首先是一个模版，先找我能看懂的部分：f是一个可调用对象（如函数、lambda 或者函数指针），表示用户传入的函数。ok 返回值是一个future，也可以理解。第一步：创建一个packaged_task<decltype(f(0))(int)>(std::forward(f)),我看不懂了。 gpt说std::packaged_task：这是一个封装了可调用对象（如函数、lambda 或者其他可调用对象）的模板类。它的目的是提供一个异步执行的任务，并且能够通过 std::future 来获取任务的结果。看起来封装了很多，那我们封装了什么呢？不知道，似懂非懂继续看。

std::forward(f) 用于完美转发 f 参数。这样可以确保传递给 std::packaged_task 的 f 函数类型和调用 push 时传入的类型一致。如果 f 是一个右值，它会被作为右值转发，如果是左值，则作为左值转发。

第二步：创建 std::function 并包装 pck，我不懂了，为什么还要包装pck。

第三步，放到队列里，ok这样空队列就会变成有一个元素的队列里，这样我们只需要通知一个监听cv的线程，让他把这个任务领走就好了。

最后，返回一个future。std::packaged_task 将任务的结果与 future 关联。

回到问题，pck和function为什么要包装两次，因为是两种不同的东西，pck为了获取future，使得异步执行后的结果可以通过 future 获取。而function为了将封装的任务与线程池的工作机制相结合，并传递线程id。

所以push造成的结果就是：队列里多了一个function，一个线程被唤醒取出队列并执行这个function，很合理！

pop

再来看一下pop：

 1
 2
 3
 4
 5
 6
 7
 8
 9
10
11


// pops a functional wraper to the original function
std::function<void(int)> pop() {
    std::function<void(int id)> * _f = nullptr;
    this->q.pop(_f);
    std::unique_ptr<std::function<void(int id)>> func(_f);  // at return, delete the function even if an exception occurred
    
    std::function<void(int)> f;
    if (_f)
        f = *_f;
    return f;
}

赋值构造函数复制一个function到f中，这里发生一次深拷贝。这里还利用 std::unique_ptr 管理 _f 指向的内存，确保内存的自动释放。

最后，我们来看看stop函数。

stop

立即结束，和运行完再结束两种选择。
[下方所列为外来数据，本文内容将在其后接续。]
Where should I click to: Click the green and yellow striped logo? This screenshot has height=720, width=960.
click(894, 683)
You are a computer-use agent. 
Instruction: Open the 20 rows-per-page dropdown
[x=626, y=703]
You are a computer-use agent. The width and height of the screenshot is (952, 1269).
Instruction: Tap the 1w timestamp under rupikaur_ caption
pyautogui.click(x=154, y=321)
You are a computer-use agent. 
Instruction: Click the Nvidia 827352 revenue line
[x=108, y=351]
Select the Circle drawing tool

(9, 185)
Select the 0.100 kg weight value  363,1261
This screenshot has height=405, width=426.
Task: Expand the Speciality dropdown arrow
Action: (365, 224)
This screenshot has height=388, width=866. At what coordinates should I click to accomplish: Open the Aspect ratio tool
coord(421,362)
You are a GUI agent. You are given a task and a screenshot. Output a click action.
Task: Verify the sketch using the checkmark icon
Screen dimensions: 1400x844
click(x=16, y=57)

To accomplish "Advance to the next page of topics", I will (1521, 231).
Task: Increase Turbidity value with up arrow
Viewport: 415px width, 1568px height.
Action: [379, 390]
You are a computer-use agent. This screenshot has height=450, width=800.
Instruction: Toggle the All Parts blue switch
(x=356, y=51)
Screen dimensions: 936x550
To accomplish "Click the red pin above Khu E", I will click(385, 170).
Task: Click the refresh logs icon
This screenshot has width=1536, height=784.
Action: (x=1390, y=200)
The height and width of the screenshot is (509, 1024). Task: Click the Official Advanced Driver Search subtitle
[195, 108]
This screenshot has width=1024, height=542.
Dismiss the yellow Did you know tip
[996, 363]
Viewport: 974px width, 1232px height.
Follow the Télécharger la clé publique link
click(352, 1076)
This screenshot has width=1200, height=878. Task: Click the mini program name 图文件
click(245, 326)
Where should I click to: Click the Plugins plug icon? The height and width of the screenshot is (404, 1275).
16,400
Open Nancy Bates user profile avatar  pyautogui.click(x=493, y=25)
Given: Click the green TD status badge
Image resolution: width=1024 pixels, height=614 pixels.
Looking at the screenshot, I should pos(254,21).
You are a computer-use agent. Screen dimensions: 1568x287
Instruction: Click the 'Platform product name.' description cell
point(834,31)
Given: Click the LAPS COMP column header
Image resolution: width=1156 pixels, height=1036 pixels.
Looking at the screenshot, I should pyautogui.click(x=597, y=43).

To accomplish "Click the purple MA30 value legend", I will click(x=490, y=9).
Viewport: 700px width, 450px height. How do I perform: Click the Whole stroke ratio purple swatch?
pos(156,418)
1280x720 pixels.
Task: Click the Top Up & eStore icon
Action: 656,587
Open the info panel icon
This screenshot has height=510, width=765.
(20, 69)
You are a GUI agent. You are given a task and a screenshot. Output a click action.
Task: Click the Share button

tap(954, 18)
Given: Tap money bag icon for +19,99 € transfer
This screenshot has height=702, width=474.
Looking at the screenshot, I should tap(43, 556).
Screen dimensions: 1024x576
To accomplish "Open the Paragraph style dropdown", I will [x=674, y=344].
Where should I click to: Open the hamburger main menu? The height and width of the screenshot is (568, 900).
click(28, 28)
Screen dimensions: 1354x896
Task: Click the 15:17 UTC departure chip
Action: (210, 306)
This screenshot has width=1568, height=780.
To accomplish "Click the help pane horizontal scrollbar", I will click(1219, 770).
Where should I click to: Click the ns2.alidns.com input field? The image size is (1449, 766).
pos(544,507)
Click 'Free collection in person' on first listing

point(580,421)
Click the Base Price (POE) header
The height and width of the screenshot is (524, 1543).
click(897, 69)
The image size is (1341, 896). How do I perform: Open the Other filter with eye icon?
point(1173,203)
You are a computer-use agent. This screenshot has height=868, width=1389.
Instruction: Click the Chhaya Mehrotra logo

区别在于给每一个线程发送一个结束指令，还是全部直接this->isDone = true; 之前我们不是说过cv条件变量，这就是停止的两种条件，都是会停止？！那干嘛不用一种？测试一下：

 1
 2
 3
 4
 5
 6
 7
 8
 9
10
11
12
13
14
15
16
17
18
19
20
21
22
23
24
25
26
27
28
29
30
31
32
33
34
35
36
37
38


#include <cstdio>
#include <chrono>
#include <thread>
#include "ctpl.h"

void task(int id) {
    printf("Task %d started\n", id);
    std::this_thread::sleep_for(std::chrono::seconds(2)); // 模拟一个耗时任务
    printf("Task %d finished\n", id);
}

int main() {
    // 创建一个包含 3 个线程的线程池
    ctpl::thread_pool pool(3);

    // 向线程池提交 5 个任务
    for (int i = 0; i < 5; ++i) {
        pool.push(task);  // 添加任务时传递 id 参数
    }

    printf("Calling stop(false), waiting for tasks to finish...\n");
    std::this_thread::sleep_for(std::chrono::seconds(1)); // 模拟一个耗时任务
    pool.stop(false); // stop(false) 表示不等待任务完成，直接停止线程池

    printf("Thread pool stopped.\n");

    return 0;
}
/*
Task 2 started
Calling stop(false), waiting for tasks to finish...
Task 0 started
Task 1 started
Task 2 finished
Task 0 finished
Task 1 finished
Thread pool stopped.
*/

stop(false)还是需要等待所有task运行完了再结束。